Source data:
"""

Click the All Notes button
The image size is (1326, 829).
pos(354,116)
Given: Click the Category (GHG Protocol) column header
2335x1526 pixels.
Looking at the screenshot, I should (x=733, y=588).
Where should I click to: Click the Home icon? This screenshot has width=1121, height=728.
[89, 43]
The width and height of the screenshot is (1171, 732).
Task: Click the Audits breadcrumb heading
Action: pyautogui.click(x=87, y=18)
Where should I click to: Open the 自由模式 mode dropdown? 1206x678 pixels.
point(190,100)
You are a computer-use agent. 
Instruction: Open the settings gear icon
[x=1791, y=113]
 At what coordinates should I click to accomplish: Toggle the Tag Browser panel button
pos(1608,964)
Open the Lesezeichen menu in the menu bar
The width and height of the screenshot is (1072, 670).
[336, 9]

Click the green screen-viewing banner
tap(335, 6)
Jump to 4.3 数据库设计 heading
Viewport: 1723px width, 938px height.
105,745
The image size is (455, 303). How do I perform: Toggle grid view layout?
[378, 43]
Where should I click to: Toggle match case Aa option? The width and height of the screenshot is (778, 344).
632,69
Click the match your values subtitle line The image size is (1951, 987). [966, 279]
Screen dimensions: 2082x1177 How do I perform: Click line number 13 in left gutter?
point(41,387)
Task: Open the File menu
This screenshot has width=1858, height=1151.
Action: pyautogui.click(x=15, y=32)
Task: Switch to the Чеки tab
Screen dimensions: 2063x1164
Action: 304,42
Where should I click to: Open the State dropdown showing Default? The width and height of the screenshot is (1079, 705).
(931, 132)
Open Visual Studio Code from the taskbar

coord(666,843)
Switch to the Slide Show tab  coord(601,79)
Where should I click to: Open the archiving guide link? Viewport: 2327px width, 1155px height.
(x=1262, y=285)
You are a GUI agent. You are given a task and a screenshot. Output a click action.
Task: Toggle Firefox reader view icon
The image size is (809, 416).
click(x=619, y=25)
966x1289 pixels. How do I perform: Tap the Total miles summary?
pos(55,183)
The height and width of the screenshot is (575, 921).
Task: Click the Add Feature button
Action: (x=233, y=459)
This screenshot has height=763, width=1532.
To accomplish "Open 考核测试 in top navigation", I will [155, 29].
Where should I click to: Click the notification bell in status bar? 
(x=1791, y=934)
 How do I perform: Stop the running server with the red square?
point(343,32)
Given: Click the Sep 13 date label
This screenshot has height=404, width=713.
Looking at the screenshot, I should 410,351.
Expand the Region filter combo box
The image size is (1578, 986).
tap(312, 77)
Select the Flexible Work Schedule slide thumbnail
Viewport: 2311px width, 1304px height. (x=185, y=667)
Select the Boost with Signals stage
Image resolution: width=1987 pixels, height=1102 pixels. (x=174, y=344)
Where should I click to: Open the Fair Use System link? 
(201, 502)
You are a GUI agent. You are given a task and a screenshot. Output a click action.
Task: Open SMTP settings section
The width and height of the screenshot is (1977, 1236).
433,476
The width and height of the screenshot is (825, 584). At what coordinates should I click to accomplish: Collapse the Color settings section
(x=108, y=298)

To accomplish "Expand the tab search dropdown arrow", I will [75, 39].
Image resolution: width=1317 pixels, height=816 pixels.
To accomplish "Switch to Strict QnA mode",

"""

§ **Work item**:
How many lines of these entries contain the string "will"? Reply with the number alone.

§ **Answer section**:
2